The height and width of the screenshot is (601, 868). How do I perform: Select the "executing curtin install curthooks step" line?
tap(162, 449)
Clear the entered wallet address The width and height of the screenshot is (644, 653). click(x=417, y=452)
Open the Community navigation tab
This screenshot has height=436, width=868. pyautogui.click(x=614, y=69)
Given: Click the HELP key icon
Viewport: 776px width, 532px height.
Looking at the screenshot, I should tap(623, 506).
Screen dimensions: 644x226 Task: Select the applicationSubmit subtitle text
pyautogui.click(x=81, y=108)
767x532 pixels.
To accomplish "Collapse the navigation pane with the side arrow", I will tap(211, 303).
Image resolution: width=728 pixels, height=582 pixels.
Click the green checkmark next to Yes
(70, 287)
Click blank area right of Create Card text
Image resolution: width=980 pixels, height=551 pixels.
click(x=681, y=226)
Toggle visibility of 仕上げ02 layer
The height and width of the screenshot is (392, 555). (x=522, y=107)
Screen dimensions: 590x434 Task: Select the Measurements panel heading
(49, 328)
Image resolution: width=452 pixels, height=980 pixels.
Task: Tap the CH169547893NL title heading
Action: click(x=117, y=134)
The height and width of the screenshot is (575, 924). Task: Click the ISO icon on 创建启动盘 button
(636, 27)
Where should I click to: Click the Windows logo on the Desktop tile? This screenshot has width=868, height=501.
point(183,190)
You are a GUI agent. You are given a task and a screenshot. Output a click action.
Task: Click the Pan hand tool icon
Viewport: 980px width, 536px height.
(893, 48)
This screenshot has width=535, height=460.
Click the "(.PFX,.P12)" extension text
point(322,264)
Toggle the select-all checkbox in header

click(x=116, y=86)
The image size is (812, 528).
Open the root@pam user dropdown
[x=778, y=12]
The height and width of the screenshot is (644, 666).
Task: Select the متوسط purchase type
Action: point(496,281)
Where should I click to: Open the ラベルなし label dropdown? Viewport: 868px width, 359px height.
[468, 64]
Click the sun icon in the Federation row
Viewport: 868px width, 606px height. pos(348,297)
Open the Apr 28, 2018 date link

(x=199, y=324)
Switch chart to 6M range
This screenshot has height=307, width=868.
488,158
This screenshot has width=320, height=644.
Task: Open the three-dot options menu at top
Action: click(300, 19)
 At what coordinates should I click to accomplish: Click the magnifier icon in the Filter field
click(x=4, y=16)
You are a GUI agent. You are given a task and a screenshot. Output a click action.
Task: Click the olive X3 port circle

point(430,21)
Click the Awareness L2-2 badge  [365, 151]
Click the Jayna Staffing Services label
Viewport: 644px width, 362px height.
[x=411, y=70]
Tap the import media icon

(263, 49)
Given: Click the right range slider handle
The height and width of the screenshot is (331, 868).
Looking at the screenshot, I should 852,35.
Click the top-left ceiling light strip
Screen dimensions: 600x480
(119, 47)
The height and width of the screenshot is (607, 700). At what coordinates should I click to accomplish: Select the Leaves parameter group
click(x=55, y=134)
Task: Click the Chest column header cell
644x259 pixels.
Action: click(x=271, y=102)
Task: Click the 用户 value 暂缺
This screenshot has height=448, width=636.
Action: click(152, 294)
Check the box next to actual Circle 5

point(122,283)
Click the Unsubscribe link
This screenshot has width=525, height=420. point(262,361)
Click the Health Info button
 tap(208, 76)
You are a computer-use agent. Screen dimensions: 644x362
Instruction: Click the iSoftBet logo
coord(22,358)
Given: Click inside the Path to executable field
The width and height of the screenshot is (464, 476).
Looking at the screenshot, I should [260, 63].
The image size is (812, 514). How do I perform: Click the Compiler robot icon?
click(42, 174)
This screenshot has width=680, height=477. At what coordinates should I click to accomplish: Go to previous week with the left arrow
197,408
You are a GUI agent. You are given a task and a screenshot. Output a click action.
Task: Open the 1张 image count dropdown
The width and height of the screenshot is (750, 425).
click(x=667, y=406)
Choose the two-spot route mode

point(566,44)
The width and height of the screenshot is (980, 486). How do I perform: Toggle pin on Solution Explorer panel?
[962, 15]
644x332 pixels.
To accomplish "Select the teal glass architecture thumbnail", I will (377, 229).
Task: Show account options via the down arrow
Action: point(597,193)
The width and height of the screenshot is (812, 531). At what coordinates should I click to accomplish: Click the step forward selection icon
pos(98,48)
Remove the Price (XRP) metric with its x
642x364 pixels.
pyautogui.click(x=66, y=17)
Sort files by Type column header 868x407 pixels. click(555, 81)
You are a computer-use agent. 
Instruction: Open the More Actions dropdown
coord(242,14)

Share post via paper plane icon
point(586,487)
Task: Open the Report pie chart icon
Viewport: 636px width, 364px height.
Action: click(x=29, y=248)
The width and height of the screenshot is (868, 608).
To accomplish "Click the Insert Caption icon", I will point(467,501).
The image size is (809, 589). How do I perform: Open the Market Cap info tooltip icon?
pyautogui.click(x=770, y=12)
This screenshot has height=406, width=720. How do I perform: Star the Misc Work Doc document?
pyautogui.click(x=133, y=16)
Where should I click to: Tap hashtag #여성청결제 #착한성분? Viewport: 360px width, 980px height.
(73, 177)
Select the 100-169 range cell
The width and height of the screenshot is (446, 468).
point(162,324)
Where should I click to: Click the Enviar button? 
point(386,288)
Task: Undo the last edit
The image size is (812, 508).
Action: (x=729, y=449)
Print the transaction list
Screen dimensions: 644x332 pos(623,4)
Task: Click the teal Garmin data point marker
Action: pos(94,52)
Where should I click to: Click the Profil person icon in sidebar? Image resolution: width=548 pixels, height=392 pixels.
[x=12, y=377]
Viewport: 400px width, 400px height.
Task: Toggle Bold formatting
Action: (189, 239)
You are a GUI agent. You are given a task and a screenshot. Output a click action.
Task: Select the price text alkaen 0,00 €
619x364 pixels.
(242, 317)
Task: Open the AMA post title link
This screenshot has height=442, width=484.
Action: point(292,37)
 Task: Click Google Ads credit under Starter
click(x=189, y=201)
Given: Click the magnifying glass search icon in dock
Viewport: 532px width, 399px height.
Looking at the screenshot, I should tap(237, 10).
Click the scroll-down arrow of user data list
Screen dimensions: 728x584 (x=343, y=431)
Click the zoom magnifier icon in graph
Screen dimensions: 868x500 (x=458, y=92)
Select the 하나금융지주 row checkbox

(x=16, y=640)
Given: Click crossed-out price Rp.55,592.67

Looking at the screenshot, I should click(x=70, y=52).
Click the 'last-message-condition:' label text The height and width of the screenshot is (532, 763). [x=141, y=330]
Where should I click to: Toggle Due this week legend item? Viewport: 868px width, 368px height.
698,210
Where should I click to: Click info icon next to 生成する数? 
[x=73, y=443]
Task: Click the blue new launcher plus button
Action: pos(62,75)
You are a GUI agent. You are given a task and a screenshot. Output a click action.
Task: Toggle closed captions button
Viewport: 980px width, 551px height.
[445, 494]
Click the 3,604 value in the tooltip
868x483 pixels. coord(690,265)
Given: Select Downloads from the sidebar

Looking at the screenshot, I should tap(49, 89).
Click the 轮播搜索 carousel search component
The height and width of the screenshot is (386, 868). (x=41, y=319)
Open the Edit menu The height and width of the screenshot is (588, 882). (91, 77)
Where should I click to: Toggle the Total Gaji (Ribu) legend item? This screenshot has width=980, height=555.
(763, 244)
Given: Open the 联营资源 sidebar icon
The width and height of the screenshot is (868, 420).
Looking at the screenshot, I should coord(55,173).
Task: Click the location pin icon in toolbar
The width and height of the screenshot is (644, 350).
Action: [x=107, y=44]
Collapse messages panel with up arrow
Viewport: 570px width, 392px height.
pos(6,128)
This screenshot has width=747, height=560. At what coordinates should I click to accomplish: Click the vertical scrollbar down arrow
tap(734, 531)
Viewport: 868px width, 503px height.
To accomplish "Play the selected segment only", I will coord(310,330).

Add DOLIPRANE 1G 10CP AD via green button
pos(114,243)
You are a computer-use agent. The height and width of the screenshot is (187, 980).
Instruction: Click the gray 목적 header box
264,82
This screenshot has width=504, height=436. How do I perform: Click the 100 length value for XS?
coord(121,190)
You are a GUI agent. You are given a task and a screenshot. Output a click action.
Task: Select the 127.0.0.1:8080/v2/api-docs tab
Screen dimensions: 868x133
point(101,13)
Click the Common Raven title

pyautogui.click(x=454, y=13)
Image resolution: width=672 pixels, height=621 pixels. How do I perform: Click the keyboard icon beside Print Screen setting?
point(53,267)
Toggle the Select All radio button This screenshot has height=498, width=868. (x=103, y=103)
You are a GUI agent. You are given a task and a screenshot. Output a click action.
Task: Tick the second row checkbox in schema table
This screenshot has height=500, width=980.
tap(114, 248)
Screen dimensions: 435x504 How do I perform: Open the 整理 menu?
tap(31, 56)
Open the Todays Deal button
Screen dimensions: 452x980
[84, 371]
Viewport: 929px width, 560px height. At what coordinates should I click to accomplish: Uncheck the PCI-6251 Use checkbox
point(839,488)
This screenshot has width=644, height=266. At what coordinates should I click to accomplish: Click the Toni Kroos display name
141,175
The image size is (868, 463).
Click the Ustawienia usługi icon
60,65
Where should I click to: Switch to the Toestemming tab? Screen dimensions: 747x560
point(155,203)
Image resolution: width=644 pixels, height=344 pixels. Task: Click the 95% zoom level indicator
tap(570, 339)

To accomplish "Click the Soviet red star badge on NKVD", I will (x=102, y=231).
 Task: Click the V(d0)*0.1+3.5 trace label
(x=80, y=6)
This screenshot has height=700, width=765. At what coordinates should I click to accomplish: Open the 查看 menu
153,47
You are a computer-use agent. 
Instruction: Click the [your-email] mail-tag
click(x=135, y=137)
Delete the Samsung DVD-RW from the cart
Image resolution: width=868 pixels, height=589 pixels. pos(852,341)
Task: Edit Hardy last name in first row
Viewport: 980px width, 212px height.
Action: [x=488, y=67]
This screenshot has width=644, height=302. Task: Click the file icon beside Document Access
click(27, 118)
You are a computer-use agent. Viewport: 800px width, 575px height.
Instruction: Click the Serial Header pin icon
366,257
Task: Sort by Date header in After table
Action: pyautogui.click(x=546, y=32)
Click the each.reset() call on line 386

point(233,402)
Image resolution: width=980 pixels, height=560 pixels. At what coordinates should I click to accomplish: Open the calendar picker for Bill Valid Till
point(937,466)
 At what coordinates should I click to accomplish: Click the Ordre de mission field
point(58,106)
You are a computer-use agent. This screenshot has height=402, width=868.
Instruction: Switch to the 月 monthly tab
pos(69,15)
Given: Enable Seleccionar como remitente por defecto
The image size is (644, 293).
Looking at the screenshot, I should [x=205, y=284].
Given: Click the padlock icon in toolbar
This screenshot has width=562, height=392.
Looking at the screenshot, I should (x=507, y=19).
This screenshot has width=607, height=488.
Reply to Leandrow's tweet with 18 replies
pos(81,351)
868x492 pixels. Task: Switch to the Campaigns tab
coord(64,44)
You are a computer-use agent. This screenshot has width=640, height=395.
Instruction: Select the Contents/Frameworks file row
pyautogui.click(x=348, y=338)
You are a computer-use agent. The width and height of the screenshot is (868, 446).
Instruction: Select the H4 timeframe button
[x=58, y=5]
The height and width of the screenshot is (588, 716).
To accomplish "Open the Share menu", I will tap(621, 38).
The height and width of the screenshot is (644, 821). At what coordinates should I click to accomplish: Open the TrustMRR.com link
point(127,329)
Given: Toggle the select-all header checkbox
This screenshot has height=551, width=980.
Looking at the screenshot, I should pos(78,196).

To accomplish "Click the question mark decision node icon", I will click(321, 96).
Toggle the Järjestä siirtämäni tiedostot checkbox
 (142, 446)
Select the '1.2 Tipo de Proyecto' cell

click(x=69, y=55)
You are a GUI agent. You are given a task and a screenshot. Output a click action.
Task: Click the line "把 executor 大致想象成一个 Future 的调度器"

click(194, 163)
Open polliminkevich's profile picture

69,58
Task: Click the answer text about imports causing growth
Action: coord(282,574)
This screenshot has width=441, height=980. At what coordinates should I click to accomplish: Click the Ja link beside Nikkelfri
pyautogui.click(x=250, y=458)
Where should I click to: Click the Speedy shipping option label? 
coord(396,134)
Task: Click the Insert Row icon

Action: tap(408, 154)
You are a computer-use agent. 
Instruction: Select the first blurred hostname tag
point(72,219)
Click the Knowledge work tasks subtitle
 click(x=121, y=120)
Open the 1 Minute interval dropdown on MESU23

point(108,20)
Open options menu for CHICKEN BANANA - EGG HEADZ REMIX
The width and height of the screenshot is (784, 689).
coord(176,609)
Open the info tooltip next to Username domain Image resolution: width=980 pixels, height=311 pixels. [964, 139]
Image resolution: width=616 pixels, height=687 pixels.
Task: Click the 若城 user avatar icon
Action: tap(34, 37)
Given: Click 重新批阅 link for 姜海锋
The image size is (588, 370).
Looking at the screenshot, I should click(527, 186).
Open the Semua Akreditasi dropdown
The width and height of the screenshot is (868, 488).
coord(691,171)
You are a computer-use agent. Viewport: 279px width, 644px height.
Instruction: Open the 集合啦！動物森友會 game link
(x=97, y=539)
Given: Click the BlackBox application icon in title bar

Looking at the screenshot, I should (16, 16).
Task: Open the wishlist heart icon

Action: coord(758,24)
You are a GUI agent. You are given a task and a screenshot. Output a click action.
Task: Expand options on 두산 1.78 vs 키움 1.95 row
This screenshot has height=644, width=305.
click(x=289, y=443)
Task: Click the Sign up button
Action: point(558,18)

----------

• _Problem statement_:
Lines with "chart" in them: work out how many there are in the listing and give the figure alone.

• _Solution_:
2